**Reading text**
____________________
While it may be that the Occupy Wall Street protest began by questionable means, ie Soros,
this young man is using it for all the right reasons.
Joe King
4th October 2011, 06:57 AM
Is that Jerry Springer behind him at 8:05 mark? lol
Twisted Titan
4th October 2011, 08:12 AM
Part of the 1% who get it.
if the youth ever start to mimic this man in large numbers it is game over for the zionist overlords
Ash_Williams
4th October 2011, 08:20 AM
I wonder if all the protesters went to subway after and used their debit or credit cards to buy a $5 footlong.
Santa
4th October 2011, 10:21 AM
I wonder if all the protesters went to subway after and used their debit or credit cards to buy a $5 footlong.
Everyone is a hypocrite. They're essentially forced to be in this current crony corporatist system. You as well.
So what?
Large Sarge
4th October 2011, 11:06 AM
I suspect some of you folks are missing the point, this young person (my guess is 18-20 yrs old), is only a couple of years out of the formal govt indoctrination centers we lovingly call "schools", and he has already figured it out (or at least most of it, I heard no good cheap shots against Israel in that rant, but he is young)
think back a decade or more, how many books you would need to read (purchase, or checkout from the library), how many lectures you might have to travel to in order to meet "like minded folks", etc
in short, before the internet, "waking up was a long and very hard path"
thanks to the internet, it has gotten exponentially easier and faster..
thats the lesson here
DMac
4th October 2011, 11:31 AM
5 stars for this young man.
SPOT ON! Bump!!
osoab
4th October 2011, 03:58 PM
http://www.youtube.com/watch?v=XOkMizZjhBI
http://www.youtube.com/watch?v=XOkMizZjhBI
Joe King
4th October 2011, 04:31 PM
Everyone is a hypocrite. They're essentially forced to be in this current crony corporatist system. You as well.
So what?
Sorry, but no one is forced to use credit.
Cards, or otherwise.
Forced to use the debt of others? Perhaps.
...but creating your own is a personal choice.
____________________
**Given information**
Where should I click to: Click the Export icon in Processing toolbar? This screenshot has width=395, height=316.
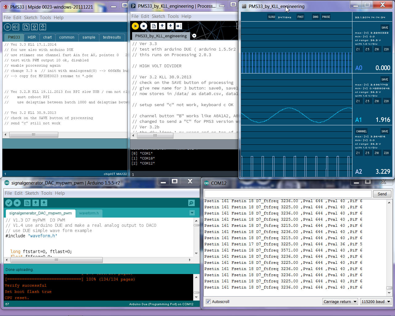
____________________
**Tasks for this exercise**
A - Answer these questions about the forum thread on the Occupy Wall Street protest:
(i) What age range does Large Sarge guess for the young person?
(ii) How many stars does DMac give the young man?
(iii) What price does Ash_Williams give for the footlong?
B - Print the forum thread on the Occupy Wall Street protest from "thats the lesson" up to and including "to use credit.".
C - Write what follows the last line of the forum thread on the Occupy Wall Street protest.

**Results**
A -
(i) 18-20 years old
(ii) 5 stars
(iii) $5

B -
thats the lesson here
DMac
4th October 2011, 11:31 AM
5 stars for this young man.
SPOT ON! Bump!!
osoab
4th October 2011, 03:58 PM
http://www.youtube.com/watch?v=XOkMizZjhBI
http://www.youtube.com/watch?v=XOkMizZjhBI
Joe King
4th October 2011, 04:31 PM
Everyone is a hypocrite. They're essentially forced to be in this current crony corporatist system. You as well.
So what?
Sorry, but no one is forced to use credit.

C -
Santa
4th October 2011, 06:13 PM
Sorry, but no one is forced to use credit.
Cards, or otherwise.
Forced to use the debt of others? Perhaps.
...but creating your own is a personal choice.
Hmmm, would you agree that the current economic and political situation might more accurately be described as crony corporatism, rather than capitalism?
Joe King
4th October 2011, 06:16 PM
Hmmm, would you agree that the current economic and political situation might more accurately be described as crony corporatism, rather than capitalism?Yea I would.....but you still don't have to be a participating member in the expansion of credit. It's purely by choice that one does that.
Twisted Titan
4th October 2011, 07:38 PM
Absolute bolderdash...
I didn't even know what fractional reserve lending was until several years ago.
so how the hell can I be held accountable when I have no knoweledge of it?
couple that with the balant suppression of usury and redeemable currency.
please explain how the victim is responsible for their own demise?
Joe King
4th October 2011, 07:46 PM
Absolute bolderdash...
I didn't even know what fractional reserve lending was until several years ago.
so how the hell can I be held accountable when I have no knoweledge of it?But you've known since then, yes?
So now that you know, do you continue to play their game? Or do you try making good your past obligations while making sure not to create new obligations?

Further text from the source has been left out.